We passed several students going in both directions. They veered away from us; it was obvious we weren't jogging for our health. We covered the length of the grass-covered walk, vaulted the small iron pole and chain fence that framed the grass, and followed the blood. It was the only way we found her … by the smell of her blood. It was thick in the air, as thick as the inescapable scent of Sawney and revenants.

And it was a revenant that had her, not Sawney. While Sawney's spore was hours old, that of the revenant was as fresh as the girl's blood. Both came from a building of red brick, narrow windows, and chimneys. It looked like a house, not a campus building. It was surrounded by low hedges and that's where we found them—the victim and three revenants. In a crook of hedge and building, shadowed and protected from a casual glance, they were feeding on her. One was at her throat, one at her chest, and one at her stomach, and there wasn't a damn thing we could do for her. The revenants had made scraps of her in a matter of minutes. It was the dark-haired one. Her short cap of hair didn't show the blood, but what strips of skin remained did.

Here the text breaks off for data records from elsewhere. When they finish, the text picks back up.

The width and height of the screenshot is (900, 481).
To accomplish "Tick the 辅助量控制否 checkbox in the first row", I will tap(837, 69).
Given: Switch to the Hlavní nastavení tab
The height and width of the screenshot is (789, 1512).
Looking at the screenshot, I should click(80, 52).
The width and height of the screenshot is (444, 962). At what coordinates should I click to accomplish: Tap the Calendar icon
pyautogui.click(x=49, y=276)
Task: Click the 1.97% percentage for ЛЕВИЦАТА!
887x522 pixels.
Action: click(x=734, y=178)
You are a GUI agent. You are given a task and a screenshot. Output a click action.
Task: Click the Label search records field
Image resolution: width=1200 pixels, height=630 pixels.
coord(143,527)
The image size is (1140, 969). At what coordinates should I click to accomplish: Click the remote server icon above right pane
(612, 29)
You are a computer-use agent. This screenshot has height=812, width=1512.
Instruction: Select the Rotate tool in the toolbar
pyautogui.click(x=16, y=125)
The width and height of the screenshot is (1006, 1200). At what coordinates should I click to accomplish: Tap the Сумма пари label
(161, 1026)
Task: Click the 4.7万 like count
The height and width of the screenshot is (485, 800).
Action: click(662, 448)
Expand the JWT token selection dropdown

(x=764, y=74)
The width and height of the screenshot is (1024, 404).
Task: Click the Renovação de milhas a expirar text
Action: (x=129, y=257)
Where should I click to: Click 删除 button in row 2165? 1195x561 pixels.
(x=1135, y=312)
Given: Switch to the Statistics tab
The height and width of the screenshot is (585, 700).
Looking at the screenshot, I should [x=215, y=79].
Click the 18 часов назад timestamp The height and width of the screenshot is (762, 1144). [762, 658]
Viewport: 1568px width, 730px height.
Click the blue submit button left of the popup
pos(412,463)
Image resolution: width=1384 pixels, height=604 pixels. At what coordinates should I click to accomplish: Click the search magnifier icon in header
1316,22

I growled and kicked the head of the revenant from her throat. I wasn't wearing sneakers today. I was wearing scuffed black combat boots, thick-soled and heavy, and I broke the bastard's neck instantly with the blow. Not that that stopped him. His body staggered up and toward me while his head was bent at an acute angle. I'd broken the bone, but the spinal cord was still intact. Damaged probably, but not enough to make a difference in the primitive organism that was a revenant. Delilah, apparently forgoing the wolf this time, took one out with a knife. Took him down, out, and had him in pieces within seconds. Why worry about losing a perfectly good set of clothes in the transformation for a mere three revenants—I could see her point. The leather pants…and what they contained…yeah, that would be a crime…shit.